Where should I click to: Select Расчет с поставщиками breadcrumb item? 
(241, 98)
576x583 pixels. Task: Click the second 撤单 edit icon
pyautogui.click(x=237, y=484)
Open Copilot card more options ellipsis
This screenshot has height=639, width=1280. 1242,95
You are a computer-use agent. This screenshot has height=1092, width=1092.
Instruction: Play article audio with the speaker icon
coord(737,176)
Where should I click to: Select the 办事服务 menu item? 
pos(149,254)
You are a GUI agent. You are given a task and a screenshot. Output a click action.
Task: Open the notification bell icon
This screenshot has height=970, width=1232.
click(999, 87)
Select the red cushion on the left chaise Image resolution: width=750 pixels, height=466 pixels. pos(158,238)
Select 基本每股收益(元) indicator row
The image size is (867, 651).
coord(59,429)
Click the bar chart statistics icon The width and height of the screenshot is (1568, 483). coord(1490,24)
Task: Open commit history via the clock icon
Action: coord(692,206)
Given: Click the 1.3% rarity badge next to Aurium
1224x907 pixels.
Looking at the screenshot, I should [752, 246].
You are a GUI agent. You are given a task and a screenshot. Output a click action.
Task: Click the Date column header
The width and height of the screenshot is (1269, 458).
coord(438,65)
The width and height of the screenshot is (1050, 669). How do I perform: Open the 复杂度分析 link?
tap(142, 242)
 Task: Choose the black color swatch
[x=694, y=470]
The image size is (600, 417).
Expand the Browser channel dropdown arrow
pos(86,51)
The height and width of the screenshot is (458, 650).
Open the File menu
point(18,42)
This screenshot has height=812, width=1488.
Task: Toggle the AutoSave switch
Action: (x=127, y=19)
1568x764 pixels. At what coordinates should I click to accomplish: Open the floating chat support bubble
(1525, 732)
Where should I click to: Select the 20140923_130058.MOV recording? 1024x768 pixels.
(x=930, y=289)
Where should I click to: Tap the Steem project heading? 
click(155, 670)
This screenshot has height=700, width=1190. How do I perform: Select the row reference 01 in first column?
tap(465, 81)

-.-.-

**Assigned task**:
Copy out only the lines of the records above from the one with "Task: Click the Date column header" through the one with "The image size is (600, 417).", exactly as they stand, both included.

**Answer space**:
Task: Click the Date column header
The width and height of the screenshot is (1269, 458).
coord(438,65)
The width and height of the screenshot is (1050, 669). How do I perform: Open the 复杂度分析 link?
tap(142, 242)
 Task: Choose the black color swatch
[x=694, y=470]
The image size is (600, 417).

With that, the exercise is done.